→ **Exercise directions**
Read through the data and report every line in which the word "agent" occurs.

START Source information

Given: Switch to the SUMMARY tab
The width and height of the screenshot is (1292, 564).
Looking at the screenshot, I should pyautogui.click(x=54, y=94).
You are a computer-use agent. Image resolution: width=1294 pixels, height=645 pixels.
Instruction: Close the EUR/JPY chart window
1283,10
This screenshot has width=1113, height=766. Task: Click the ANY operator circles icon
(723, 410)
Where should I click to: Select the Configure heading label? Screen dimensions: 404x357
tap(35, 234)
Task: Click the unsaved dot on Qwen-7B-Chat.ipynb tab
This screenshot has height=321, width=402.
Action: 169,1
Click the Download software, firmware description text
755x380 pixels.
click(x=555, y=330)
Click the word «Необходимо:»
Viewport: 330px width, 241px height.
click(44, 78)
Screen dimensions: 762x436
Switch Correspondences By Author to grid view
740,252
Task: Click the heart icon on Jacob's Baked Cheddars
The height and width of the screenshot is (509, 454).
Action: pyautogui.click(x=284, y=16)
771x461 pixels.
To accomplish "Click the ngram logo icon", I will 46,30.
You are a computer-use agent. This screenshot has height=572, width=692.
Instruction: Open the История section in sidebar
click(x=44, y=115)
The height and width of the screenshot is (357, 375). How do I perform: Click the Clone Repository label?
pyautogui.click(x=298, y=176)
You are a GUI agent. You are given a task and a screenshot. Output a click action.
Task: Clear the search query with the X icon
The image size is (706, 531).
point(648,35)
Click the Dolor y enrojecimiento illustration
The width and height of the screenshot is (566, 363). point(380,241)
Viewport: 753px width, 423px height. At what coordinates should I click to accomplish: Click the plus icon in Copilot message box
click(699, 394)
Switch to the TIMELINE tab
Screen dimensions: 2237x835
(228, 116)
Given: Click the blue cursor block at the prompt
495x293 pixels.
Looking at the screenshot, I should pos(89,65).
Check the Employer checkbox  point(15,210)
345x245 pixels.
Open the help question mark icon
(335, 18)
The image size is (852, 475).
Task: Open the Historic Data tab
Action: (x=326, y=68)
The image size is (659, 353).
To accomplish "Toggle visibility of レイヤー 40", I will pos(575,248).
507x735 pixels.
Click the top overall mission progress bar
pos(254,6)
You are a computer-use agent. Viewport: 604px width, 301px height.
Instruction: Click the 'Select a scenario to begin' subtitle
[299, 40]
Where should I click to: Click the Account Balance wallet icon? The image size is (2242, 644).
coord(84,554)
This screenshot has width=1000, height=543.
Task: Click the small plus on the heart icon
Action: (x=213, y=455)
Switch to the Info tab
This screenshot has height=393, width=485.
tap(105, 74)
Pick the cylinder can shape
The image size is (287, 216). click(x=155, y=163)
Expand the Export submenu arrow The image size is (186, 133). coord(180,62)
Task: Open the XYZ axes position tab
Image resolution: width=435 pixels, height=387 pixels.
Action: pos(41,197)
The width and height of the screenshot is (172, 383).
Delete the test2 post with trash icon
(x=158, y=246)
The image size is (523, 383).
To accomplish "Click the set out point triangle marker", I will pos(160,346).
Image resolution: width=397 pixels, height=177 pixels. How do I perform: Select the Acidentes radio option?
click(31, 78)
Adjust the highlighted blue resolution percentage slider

END Source information

→ **Answer**
You are a computer-use agent. Image resolution: width=1294 pixels, height=645 pixels.
You are a computer-use agent. This screenshot has height=572, width=692.
You are a GUI agent. You are given a task and a screenshot. Output a click action.
You are a computer-use agent. Viewport: 604px width, 301px height.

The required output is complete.